◆ PROBLEM REQUIREMENTS: Rewrite the listing below as a JSON array of strings, with each line as its own string and blank lines omitted.

[Items listed in a dataset]
· · · · · · ·

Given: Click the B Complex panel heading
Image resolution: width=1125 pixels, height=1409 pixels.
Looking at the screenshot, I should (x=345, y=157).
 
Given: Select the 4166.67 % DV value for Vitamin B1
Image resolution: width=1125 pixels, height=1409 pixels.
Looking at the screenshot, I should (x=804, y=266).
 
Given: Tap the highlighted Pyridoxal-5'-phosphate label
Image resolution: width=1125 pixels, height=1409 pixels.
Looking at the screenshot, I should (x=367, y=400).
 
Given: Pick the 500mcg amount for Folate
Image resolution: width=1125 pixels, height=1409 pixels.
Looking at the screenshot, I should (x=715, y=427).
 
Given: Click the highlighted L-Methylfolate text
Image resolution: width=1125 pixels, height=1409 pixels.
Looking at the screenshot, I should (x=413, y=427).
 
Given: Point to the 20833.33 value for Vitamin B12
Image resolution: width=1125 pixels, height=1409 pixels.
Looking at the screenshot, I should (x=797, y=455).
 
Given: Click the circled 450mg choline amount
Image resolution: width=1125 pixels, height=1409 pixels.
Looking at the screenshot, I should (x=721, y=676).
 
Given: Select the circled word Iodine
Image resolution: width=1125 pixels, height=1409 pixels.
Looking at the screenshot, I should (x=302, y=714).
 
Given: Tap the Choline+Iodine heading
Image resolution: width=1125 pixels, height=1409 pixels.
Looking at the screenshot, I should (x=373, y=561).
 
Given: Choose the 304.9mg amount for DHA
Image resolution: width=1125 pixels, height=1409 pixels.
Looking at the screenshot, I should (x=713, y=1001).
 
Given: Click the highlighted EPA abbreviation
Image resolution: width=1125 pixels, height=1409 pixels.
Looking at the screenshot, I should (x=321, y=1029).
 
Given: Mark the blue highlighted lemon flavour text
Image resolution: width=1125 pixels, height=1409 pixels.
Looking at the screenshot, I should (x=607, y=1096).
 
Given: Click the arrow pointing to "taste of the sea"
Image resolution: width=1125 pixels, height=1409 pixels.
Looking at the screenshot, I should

· · · · · · ·

◆ EXERCISE RESPONSE:
[
  "Given: Click the B Complex panel heading",
  "Image resolution: width=1125 pixels, height=1409 pixels.",
  "Looking at the screenshot, I should (x=345, y=157).",
  "Given: Select the 4166.67 % DV value for Vitamin B1",
  "Image resolution: width=1125 pixels, height=1409 pixels.",
  "Looking at the screenshot, I should (x=804, y=266).",
  "Given: Tap the highlighted Pyridoxal-5'-phosphate label",
  "Image resolution: width=1125 pixels, height=1409 pixels.",
  "Looking at the screenshot, I should (x=367, y=400).",
  "Given: Pick the 500mcg amount for Folate",
  "Image resolution: width=1125 pixels, height=1409 pixels.",
  "Looking at the screenshot, I should (x=715, y=427).",
  "Given: Click the highlighted L-Methylfolate text",
  "Image resolution: width=1125 pixels, height=1409 pixels.",
  "Looking at the screenshot, I should (x=413, y=427).",
  "Given: Point to the 20833.33 value for Vitamin B12",
  "Image resolution: width=1125 pixels, height=1409 pixels.",
  "Looking at the screenshot, I should (x=797, y=455).",
  "Given: Click the circled 450mg choline amount",
  "Image resolution: width=1125 pixels, height=1409 pixels.",
  "Looking at the screenshot, I should (x=721, y=676).",
  "Given: Select the circled word Iodine",
  "Image resolution: width=1125 pixels, height=1409 pixels.",
  "Looking at the screenshot, I should (x=302, y=714).",
  "Given: Tap the Choline+Iodine heading",
  "Image resolution: width=1125 pixels, height=1409 pixels.",
  "Looking at the screenshot, I should (x=373, y=561).",
  "Given: Choose the 304.9mg amount for DHA",
  "Image resolution: width=1125 pixels, height=1409 pixels.",
  "Looking at the screenshot, I should (x=713, y=1001).",
  "Given: Click the highlighted EPA abbreviation",
  "Image resolution: width=1125 pixels, height=1409 pixels.",
  "Looking at the screenshot, I should (x=321, y=1029).",
  "Given: Mark the blue highlighted lemon flavour text",
  "Image resolution: width=1125 pixels, height=1409 pixels.",
  "Looking at the screenshot, I should (x=607, y=1096).",
  "Given: Click the arrow pointing to \"taste of the sea\"",
  "Image resolution: width=1125 pixels, height=1409 pixels.",
  "Looking at the screenshot, I should"
]